Born in Montreal in 1942, Stewart was educated in Canada and England. He attended Toronto's Thornton Hall Private School and graduated from Ryerson's School of Journalism in 1964.

Career

Stewart first joined the CBC in 1971 at CBMT Montreal as a host of the supper-hour television current affairs program Hourglass. In 1973 he was appointed a national reporter in Ottawa where he was the network's foreign affairs and military specialist. He became CBC's foreign correspondent in London in 1982 where he worked until joining NBC as a foreign correspondent in 1985. Stewart returned to Canada in 1987 to become senior reporter with The Journal, a post in which he wrote and hosted a series of specials on North American and world politics.

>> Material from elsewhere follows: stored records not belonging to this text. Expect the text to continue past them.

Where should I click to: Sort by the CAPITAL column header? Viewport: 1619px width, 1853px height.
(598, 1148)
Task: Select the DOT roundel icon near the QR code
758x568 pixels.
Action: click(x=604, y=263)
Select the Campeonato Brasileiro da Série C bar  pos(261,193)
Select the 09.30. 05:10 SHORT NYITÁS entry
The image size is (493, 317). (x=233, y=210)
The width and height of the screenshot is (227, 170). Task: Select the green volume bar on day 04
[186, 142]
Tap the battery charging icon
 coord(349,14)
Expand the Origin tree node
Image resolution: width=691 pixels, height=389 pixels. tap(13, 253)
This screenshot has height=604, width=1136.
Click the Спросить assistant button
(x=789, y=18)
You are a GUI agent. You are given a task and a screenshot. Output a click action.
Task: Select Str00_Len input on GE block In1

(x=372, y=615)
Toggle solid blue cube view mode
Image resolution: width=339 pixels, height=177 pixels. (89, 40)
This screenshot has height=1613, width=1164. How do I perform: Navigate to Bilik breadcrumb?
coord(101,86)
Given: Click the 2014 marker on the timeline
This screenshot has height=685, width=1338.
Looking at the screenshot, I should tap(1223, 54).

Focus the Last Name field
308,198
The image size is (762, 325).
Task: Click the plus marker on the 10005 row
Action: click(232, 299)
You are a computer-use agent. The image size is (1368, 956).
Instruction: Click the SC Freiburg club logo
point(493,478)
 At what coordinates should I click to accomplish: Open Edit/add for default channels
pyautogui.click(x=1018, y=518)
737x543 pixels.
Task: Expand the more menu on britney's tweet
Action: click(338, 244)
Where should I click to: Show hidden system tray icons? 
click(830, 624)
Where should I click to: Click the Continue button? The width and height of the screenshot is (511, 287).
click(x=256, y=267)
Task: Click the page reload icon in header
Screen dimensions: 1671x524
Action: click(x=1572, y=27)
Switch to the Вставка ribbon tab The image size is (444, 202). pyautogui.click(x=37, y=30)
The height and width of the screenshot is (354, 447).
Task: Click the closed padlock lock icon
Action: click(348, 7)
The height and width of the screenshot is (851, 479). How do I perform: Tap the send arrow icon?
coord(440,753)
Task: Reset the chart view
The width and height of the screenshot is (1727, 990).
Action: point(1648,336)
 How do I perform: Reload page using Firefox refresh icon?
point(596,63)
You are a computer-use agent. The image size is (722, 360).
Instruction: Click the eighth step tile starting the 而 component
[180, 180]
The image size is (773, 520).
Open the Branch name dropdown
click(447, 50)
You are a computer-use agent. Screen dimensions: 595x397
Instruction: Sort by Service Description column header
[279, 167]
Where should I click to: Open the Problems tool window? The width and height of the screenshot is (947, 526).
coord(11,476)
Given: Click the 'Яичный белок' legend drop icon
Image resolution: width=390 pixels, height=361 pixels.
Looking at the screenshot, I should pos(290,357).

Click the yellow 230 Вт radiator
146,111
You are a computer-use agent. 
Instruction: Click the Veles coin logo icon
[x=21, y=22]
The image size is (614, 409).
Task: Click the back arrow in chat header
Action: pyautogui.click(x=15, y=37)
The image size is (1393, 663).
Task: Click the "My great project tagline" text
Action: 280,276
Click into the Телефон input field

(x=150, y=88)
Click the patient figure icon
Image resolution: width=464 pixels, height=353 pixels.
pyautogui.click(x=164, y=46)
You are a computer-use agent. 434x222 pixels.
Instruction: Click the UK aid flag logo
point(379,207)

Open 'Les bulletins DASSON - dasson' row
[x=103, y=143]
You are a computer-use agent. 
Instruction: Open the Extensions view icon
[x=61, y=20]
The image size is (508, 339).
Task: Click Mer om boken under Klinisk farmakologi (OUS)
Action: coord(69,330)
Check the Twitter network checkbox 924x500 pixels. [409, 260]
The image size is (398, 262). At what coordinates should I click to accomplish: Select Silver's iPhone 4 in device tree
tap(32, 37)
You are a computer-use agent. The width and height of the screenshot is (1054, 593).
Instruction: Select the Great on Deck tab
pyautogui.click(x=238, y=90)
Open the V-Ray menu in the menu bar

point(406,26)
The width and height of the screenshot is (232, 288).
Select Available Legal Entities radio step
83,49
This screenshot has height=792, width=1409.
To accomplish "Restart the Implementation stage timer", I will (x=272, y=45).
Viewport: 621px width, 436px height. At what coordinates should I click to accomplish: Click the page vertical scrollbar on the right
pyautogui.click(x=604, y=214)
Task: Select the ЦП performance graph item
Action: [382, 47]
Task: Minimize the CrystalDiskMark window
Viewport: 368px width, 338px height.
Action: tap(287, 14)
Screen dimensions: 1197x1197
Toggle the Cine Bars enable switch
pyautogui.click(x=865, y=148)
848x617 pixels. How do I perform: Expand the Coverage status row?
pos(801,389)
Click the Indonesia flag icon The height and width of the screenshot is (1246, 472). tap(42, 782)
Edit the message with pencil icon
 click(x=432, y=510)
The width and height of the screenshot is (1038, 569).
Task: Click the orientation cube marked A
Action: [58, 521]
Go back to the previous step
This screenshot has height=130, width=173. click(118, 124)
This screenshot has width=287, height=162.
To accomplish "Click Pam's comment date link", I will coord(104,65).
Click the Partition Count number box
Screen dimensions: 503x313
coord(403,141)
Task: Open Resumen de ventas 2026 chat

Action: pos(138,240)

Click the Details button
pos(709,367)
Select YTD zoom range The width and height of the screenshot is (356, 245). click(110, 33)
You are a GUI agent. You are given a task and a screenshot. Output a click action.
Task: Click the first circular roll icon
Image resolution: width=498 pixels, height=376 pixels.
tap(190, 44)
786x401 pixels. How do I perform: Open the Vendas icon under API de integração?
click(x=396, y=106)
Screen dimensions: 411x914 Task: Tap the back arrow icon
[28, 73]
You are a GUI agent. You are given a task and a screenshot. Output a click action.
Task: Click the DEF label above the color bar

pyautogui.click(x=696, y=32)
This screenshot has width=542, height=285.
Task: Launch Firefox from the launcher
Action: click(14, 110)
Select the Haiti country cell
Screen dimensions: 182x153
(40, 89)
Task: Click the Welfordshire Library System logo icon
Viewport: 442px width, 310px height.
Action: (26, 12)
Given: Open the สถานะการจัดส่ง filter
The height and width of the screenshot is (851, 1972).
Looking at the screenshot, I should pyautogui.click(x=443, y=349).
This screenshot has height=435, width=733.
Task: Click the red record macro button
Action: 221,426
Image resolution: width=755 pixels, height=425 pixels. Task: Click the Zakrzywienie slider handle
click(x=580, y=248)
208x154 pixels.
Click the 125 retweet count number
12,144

Stewart has been one of Canada's most prominent foreign correspondents. He covered many of the world's conflicts and has reported from nine war zones, from El Salvador to Beirut. During the Gulf War, he was the first Canadian reporter to get into the liberated Kuwait City. In the Sudan Civil War in 1989, his report on child slavery, Sudan: Children of Darkness (with Tony Burman), won several international awards, including the UNDA prize at the Monte Carlo Television Festival. He has worked extensively in underdeveloped countries and was the first North American reporter to focus the world's attention on the massive Ethiopian famine of 1984-85 (also with Tony Burman). In 1987, Stewart's career was the subject of a major documentary, The War Reporters, produced by Brian McKenna.

"Having Brian Stewart on a story meant no one could ever beat us," says Mark Starowicz, creator and executive producer of The Journal. "It would always be brilliant journalism and it would always be head and shoulders over any reportage by any other journalist in the world covering that story."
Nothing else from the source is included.